**TUGAS YANG DIBERIKAN A**
Jawablah berdasarkan berita tentang saham Luhut di PT Toba Sejahtera di bawah ini.
(i) Siapa pemegang saham minoritas PT Toba Sejahtera menurut Hedi Melisa?
(ii) Di pengadilan mana Haris Azhar dan Fatia Maulidiyanty disidangkan?
(iii) Sampai tahun berapa Luhut ingin menyelesaikan tugasnya?

**SUMBER**

◆ ◆ ◆

REPUBLIKA.CO.ID, JAKARTA -- Direktur PT Toba Sejahtera Hedi Melisa mengungkapkan Luhut Binsar Pandjaitan masih memiliki saham mayoritas di perusahaan tersebut. Padahal saat ini Luhut duduk sebagai Menteri Koordinator Bidang Kemaritiman dan Investasi (Menko Marves).
Hal tersebut disampaikan Hedi saat ditanyai oleh Jaksa Penuntut Umum (JPU) dalam persidangan di Pengadilan Negeri Jakarta Timur dengan terdakwa aktivis HAM Haris Azhar dan Fatia Maulidiyanty pada Senin (3/7/2023). Keduanya terjerat perkara pencemaran nama baik Luhut Binsar Pandjaitan.
"Berdasarkan akta saat ini pemegang sahamnya adalah bapak Luhut Pandjaitan sebagai majority share holders (pemegang saham mayoritas) dan David Pandjaitan sebagai minority share holders," kata Hedi dalam persidangan tersebut.
David Pandjaitan merupakan anak Luhut Binsar Pandjaitan. Pernyataan Hedi mengonfirmasi Luhut masih punya pengaruh di PT Toba Sejahtera karena jadi pemegang saham mayoritas. Walau demikian, Hedi menyatakan Luhut tak mau lagi ikut campur urusan perusahaan.
"Bapak Luhut Panjaitan selaku pemegang saham dengan tegas mengatakan urusan manajerial perusahaan sepenuhnya dilepaskan kepada manajemen dan pak Luhut tak mau lagi ikut campur dalam urusan perusahaan," ujar Hedi.
Luhut Binsar Pandjaitan sempat membantah anggapan yang menyebutnya memanfaatkan jabatan untuk berbisnis. Luhut mengklaim tak pernah memanfaatkan jabatan demi kepentingan bisnis pribadi.
Hal tersebut dikatakan Luhut ketika menghadiri sidang pemeriksaan saksi dalam kasus yang menjerat Haris dan Fatia di Pengadilan Negeri Jakarta Timur pada Kamis (8/6/2023).
"Saya tidak punya ada bisnis apapun sejak masuk pemerintahan. Karena itu adalah contoh ketauladanan yang harus saya berikan ke anak-muda muda di kantor saya," kata Luhut dalam sidang itu.
Luhut membantah habis-habisan ketika dicecar mengenai tuduhan yang disebutkan Haris-Fatia. Dalam konten videonya, Haris-Fatia menuding Luhut berkepentingan dalam bisnis tambang di Papua.
"Saya tidak ada waktu untuk main-main. Dan janji saya nggak mau berbisnis selama jadi pejabat negara. Dan saya ingin selesaikan tugas saya sampai 2024 karena itu penting sebagai pembelajaran," ucap Luhut.

◆ ◆ ◆

**TUGAS YANG DIBERIKAN B**
Tuliskan ulang baris-baris catatan di bawah tanpa perubahan. Mulailah dari baris yang memuat "[엑스] (296, 1263)" dan lanjutkan sampai baris terakhir catatan, dengan kedua batas itu ikut disalin.

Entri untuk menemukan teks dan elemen
◆ ◆ ◆

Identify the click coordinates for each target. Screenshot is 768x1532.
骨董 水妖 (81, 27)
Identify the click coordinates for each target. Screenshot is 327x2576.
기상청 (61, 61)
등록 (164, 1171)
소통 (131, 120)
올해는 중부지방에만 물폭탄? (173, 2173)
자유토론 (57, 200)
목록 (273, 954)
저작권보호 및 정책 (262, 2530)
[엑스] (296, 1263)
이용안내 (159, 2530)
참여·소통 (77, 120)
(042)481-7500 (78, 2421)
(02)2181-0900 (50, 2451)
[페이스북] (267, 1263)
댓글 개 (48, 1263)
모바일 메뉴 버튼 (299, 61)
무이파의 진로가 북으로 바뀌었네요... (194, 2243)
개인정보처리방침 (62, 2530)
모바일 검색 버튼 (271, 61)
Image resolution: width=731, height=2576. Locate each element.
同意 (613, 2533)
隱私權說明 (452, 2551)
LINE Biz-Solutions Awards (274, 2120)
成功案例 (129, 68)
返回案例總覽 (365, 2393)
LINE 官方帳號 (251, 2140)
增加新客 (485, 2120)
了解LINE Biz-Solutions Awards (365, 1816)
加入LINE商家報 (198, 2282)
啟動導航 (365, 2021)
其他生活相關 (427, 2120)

◆ ◆ ◆

**HASIL TUGAS A**
(i) David Pandjaitan.
(ii) Pengadilan Negeri Jakarta Timur.
(iii) 2024.

**HASIL TUGAS B**
[엑스] (296, 1263)
이용안내 (159, 2530)
참여·소통 (77, 120)
(042)481-7500 (78, 2421)
(02)2181-0900 (50, 2451)
[페이스북] (267, 1263)
댓글 개 (48, 1263)
모바일 메뉴 버튼 (299, 61)
무이파의 진로가 북으로 바뀌었네요... (194, 2243)
개인정보처리방침 (62, 2530)
모바일 검색 버튼 (271, 61)
Image resolution: width=731, height=2576. Locate each element.
同意 (613, 2533)
隱私權說明 (452, 2551)
LINE Biz-Solutions Awards (274, 2120)
成功案例 (129, 68)
返回案例總覽 (365, 2393)
LINE 官方帳號 (251, 2140)
增加新客 (485, 2120)
了解LINE Biz-Solutions Awards (365, 1816)
加入LINE商家報 (198, 2282)
啟動導航 (365, 2021)
其他生活相關 (427, 2120)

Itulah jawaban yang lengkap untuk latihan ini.